## [TASK PROMPT]
The output must start at the line containing "Instruction: Open 辅助功能 settings" in the records below and stop at the last line, matching each line exactly and leaving out every picture.

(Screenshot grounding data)
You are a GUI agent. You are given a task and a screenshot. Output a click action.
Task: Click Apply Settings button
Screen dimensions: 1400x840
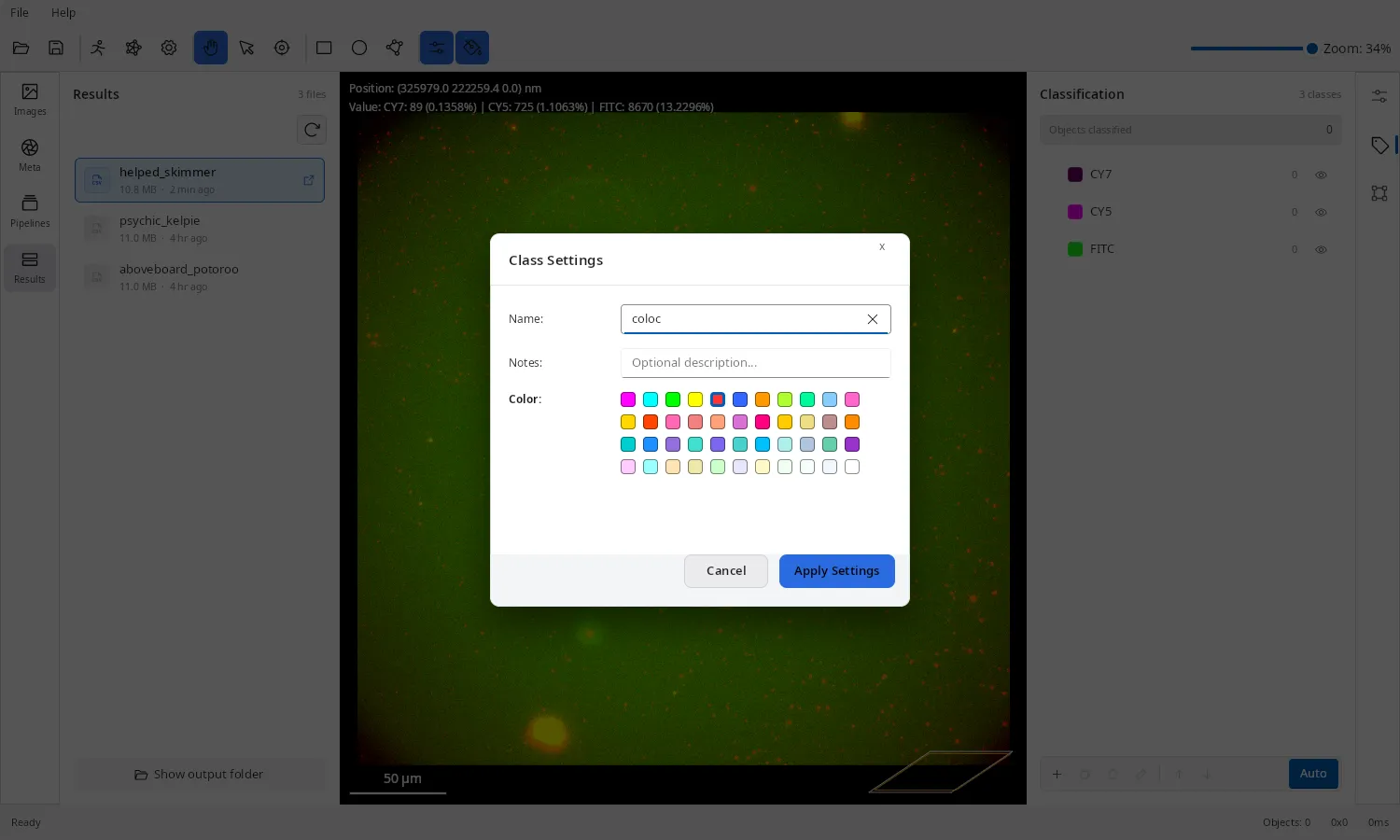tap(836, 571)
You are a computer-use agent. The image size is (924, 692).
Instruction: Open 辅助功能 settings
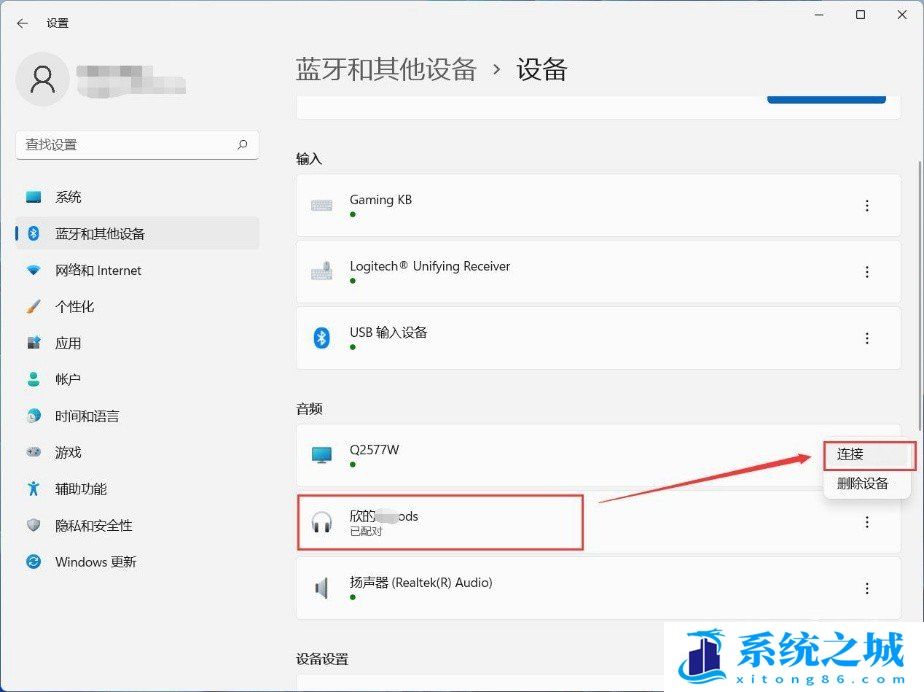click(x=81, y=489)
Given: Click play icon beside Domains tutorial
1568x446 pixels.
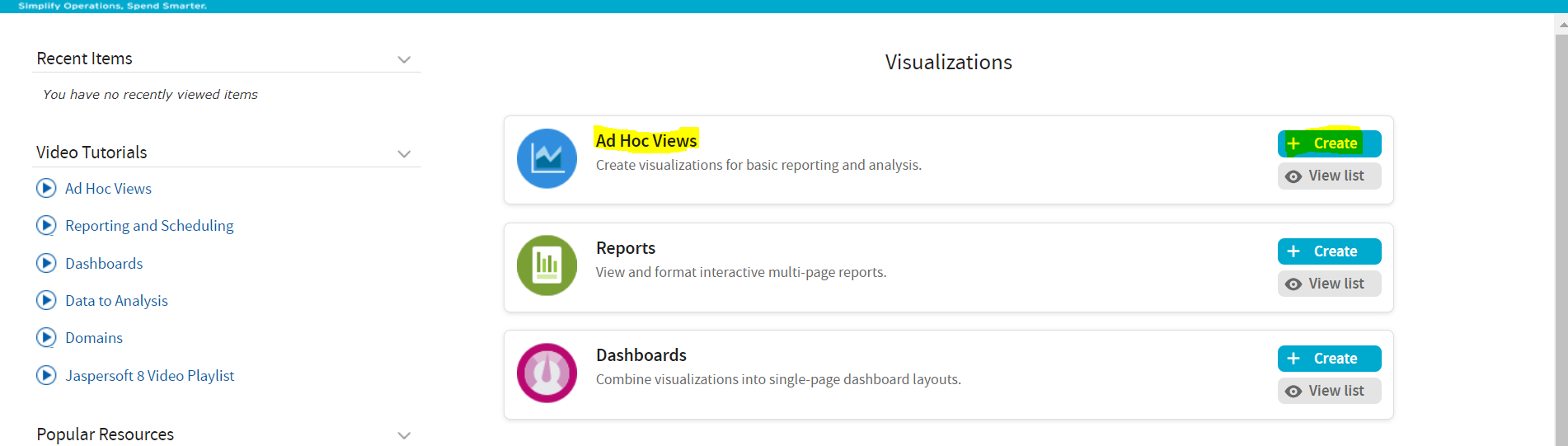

## [TASK OUTPUT]
Instruction: Open 辅助功能 settings
click(x=81, y=489)
Given: Click play icon beside Domains tutorial
1568x446 pixels.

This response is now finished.